# foreclosing....



## NotSoSureYet (Nov 10, 2011)

Well, it looks like our only option now is to let the bank take our house. We tried to refi, but we are so underwater that the banks won't loan on it (our credit wasn't a problem at all). So we qualified for the HARP program, but it just isn't enough for us to stick in it. I know this sucks, but I am keeping a positive outlook on it. My stbxh is having a rougher time with it. I guess I've had it in my sights a bit longer than he has. We always talked about it, but he didn't take it seriously - kinda like how I'd leave if he didn't change his priorities. Well, I've been gone for about 8+ months now and he decided 2 weeks ago that he needs to change for the better of himself and for us. 
Sorry - I just had to vent to someone and I know everyone on TAM has situations that we all can relate to!


----------



## blueskies30 (Jan 27, 2010)

Sorry to hear about your foreclosure. We are foreclosing too. It has been a struggle for us for many years. My husband and I were seperated with the intent to divorce at the time of my decision to let the house foreclose. We were also going through bankrupcy so I didn't want in worse case situation for bankrupcy to be finalized and then him to lose the house and then it would be stuck on my credit for what the loan will be short after the sale. 

I've been afraid of foreclosure for so long that I have accepted that we will be moving. My husband is viewing the foreclosure as a kick in the balls on his pride.
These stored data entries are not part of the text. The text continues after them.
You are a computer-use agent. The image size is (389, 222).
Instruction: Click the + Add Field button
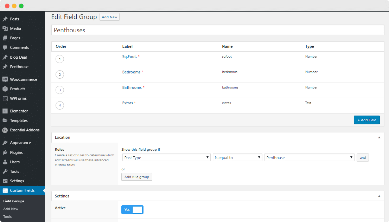click(x=366, y=120)
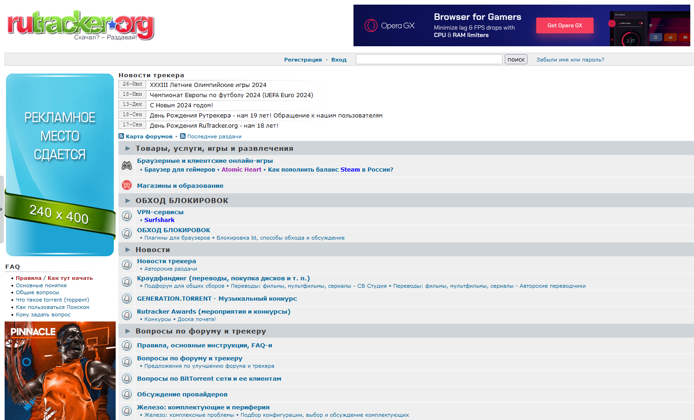This screenshot has height=420, width=694.
Task: Open the Забыли имя или пароль link
Action: (570, 60)
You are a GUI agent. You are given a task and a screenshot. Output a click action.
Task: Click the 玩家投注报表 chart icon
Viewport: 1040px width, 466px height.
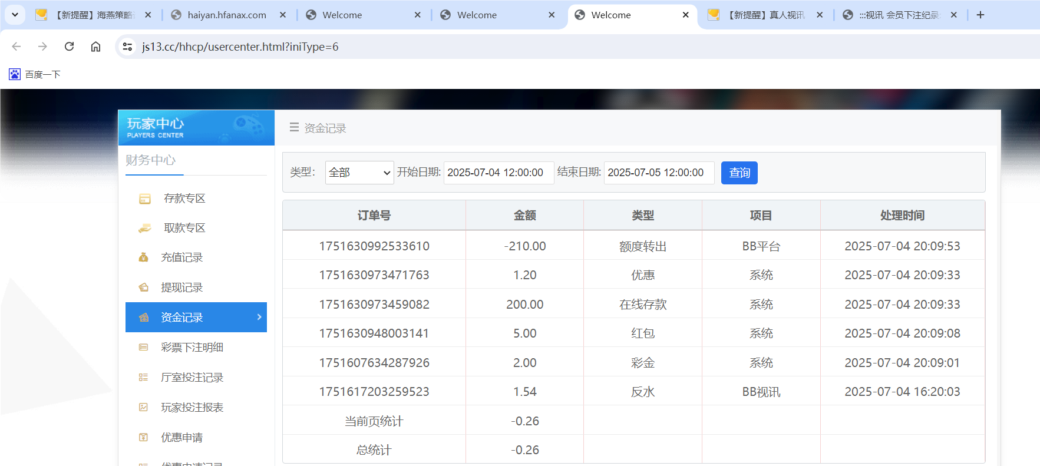click(x=143, y=408)
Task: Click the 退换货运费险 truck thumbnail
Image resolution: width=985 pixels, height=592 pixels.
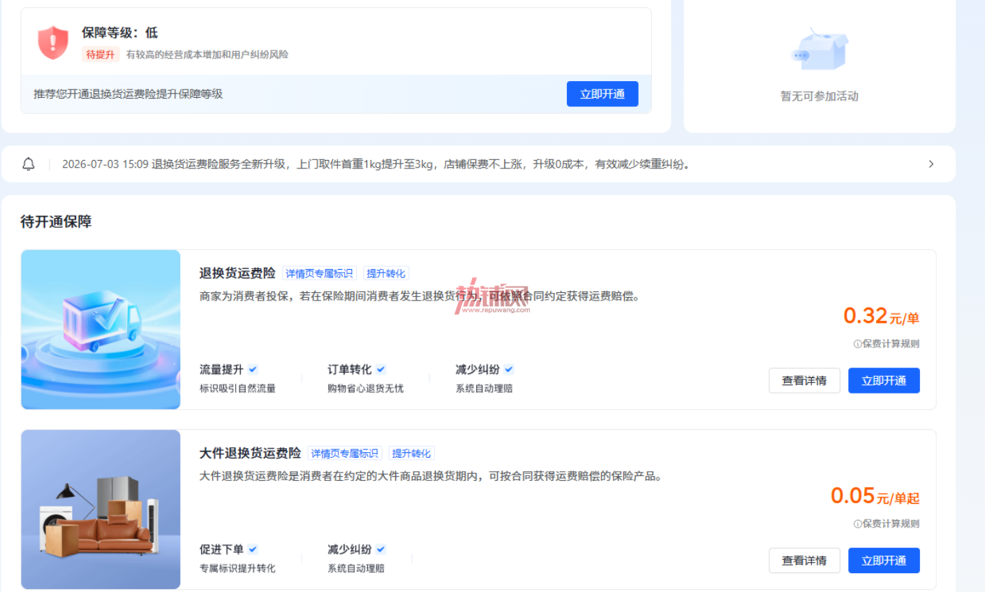Action: (x=101, y=329)
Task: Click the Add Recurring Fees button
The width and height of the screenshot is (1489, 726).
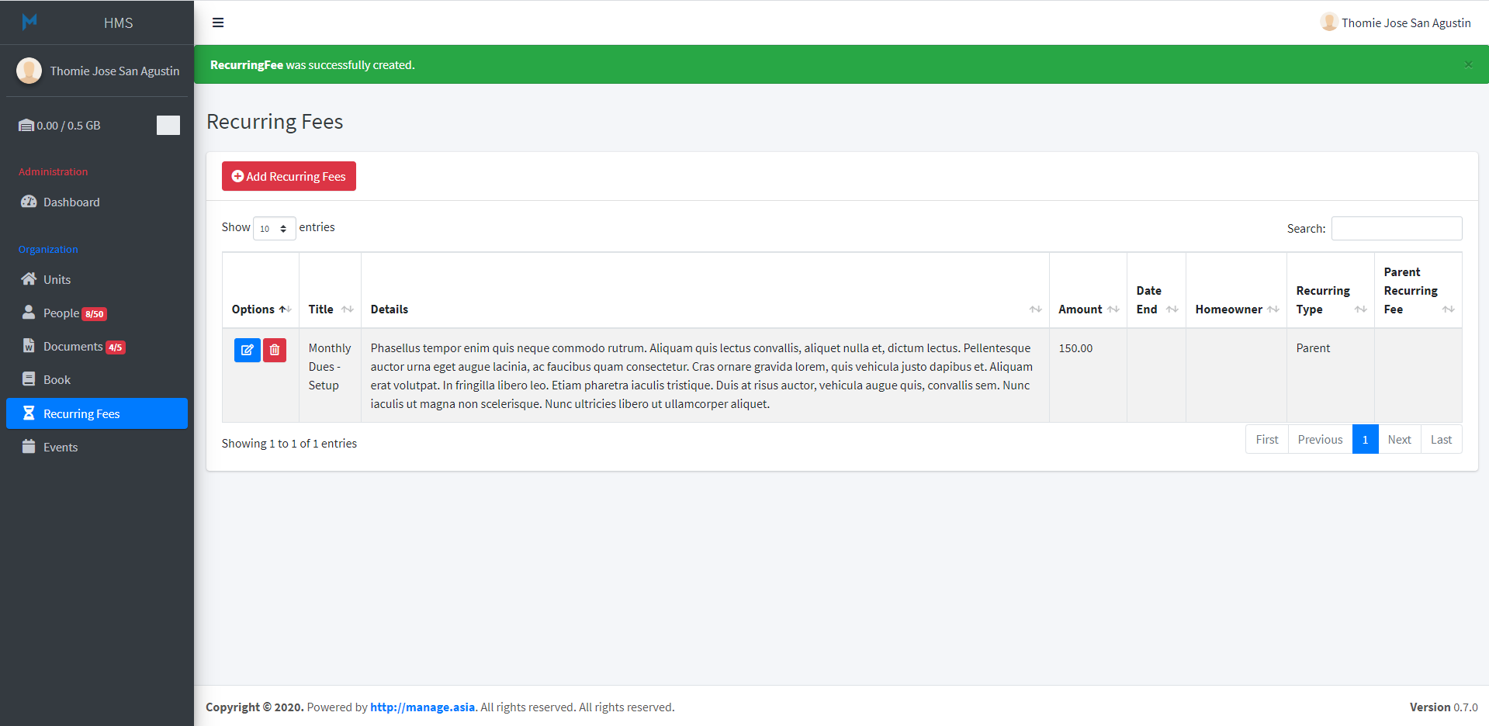Action: click(289, 176)
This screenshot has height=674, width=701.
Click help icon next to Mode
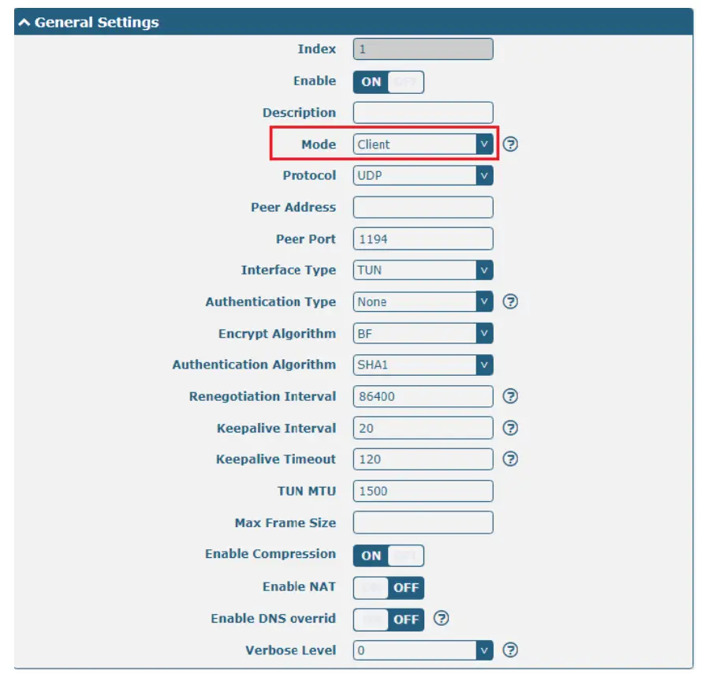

He wants to blame me because he says we could afford it. Yet I was the one worrying about the house payment for years, paying the payment each month out of cash from a home business that I was doing. We have refinanced the house 2-3 times, which increases the loan each time of course. Then the market crashed and we lost over 10K value on our home. We have owned this house since 2004. Since then we have learned that we never should have bought the house because of its huge problems. This house has also kept us from moving. We are stuck in a state and a city which is going down fast. THis city tries to tax everything, they even for a while taxed the rain. There is no work in our city for my husband so he has to travel 90 minutes 1 way to work for the last 3 years. 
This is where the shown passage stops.